■ **Material for this exercise**
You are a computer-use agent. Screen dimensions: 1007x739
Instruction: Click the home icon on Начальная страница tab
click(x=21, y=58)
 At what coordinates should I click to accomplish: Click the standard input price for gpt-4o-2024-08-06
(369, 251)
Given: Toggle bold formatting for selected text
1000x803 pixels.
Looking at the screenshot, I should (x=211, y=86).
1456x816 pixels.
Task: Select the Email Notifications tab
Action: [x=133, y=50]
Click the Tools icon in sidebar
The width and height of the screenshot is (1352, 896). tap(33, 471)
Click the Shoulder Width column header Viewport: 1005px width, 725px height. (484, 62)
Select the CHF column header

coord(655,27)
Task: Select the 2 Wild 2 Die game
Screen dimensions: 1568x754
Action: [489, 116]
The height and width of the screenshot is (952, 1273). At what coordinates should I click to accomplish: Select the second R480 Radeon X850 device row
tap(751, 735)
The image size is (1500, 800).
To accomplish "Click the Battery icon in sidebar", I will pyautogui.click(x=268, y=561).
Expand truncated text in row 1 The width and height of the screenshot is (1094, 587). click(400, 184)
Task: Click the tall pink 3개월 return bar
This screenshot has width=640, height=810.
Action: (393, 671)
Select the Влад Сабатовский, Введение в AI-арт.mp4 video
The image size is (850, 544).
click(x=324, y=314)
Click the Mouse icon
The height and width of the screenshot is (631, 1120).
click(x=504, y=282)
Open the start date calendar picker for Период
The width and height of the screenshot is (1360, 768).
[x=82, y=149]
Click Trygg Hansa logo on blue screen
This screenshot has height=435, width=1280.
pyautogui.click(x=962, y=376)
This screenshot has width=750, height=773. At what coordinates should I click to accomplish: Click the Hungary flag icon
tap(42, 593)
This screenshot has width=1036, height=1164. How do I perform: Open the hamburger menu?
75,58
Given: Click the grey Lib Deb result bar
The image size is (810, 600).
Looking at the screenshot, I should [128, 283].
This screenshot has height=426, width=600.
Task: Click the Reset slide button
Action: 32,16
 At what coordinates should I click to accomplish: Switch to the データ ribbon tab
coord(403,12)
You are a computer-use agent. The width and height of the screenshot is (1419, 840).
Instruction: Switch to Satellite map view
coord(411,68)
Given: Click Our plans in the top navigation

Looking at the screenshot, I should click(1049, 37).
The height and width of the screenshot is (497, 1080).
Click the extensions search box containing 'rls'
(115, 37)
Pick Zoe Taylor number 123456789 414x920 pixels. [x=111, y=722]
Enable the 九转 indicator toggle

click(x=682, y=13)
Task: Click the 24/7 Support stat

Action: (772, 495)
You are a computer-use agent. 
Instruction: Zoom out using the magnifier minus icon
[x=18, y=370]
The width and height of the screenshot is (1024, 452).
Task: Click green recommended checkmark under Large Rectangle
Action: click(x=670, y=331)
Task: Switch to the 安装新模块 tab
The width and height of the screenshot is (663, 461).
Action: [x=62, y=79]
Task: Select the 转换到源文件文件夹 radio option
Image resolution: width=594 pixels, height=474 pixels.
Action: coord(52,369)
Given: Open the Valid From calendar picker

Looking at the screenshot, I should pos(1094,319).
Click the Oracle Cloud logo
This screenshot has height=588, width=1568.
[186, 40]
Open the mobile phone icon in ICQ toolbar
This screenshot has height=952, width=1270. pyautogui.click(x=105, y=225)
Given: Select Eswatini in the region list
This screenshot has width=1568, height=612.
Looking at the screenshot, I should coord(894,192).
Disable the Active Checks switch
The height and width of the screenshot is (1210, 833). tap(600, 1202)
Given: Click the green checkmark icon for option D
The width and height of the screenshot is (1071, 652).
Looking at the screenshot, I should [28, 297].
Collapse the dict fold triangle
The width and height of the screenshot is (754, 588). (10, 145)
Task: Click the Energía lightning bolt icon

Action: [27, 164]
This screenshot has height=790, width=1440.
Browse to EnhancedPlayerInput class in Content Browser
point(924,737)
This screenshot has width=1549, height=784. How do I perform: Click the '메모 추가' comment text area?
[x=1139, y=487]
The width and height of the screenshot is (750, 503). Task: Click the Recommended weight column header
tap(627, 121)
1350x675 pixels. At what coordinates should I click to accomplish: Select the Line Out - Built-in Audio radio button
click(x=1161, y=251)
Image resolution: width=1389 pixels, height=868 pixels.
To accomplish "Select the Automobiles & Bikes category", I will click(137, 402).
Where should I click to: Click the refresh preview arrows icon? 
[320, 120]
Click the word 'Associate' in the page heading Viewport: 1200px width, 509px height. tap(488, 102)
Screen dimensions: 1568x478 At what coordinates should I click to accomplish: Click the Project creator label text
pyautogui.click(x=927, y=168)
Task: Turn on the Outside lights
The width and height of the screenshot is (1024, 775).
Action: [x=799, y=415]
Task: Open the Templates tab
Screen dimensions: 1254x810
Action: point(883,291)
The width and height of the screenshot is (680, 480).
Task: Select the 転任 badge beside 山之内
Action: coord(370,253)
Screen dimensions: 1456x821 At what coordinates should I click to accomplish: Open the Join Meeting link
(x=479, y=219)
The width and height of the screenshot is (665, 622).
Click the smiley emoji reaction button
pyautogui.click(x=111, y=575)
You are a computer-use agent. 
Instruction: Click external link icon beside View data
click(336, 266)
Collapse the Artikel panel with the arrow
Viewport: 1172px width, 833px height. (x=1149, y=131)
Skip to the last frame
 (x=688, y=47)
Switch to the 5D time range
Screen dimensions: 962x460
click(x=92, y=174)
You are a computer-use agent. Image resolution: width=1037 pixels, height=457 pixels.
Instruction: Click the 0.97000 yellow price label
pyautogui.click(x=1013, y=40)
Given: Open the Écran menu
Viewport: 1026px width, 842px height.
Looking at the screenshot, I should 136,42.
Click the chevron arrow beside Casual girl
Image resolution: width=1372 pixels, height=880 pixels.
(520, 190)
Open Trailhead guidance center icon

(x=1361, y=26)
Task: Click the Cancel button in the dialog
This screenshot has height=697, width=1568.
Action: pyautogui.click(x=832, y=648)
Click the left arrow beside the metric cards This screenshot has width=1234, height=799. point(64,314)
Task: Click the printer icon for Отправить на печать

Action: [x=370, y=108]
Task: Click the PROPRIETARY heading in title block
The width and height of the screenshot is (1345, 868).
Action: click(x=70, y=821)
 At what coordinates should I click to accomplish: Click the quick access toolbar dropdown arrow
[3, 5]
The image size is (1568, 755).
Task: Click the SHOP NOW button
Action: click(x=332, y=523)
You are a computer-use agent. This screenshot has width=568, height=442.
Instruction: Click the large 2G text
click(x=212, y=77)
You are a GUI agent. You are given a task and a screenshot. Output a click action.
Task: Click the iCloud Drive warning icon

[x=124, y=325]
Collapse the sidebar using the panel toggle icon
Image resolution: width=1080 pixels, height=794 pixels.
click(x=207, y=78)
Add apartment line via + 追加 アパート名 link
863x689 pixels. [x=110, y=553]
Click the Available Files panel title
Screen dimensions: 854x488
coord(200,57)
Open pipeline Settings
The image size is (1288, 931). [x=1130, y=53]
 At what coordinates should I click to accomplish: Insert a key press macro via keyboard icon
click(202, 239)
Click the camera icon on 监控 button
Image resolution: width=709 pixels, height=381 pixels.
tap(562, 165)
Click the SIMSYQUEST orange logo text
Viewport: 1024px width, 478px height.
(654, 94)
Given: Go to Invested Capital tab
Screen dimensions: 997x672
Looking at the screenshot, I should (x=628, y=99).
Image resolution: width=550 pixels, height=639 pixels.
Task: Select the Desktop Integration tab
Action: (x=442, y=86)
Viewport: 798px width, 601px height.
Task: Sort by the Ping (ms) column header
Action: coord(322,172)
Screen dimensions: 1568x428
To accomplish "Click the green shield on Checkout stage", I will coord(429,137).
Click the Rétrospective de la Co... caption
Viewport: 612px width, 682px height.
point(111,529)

■ **Exercise objective**
Report each line of the data that includes the string "option".

■ **Answer space**
Task: Select the 转换到源文件文件夹 radio option
Given: Click the green checkmark icon for option D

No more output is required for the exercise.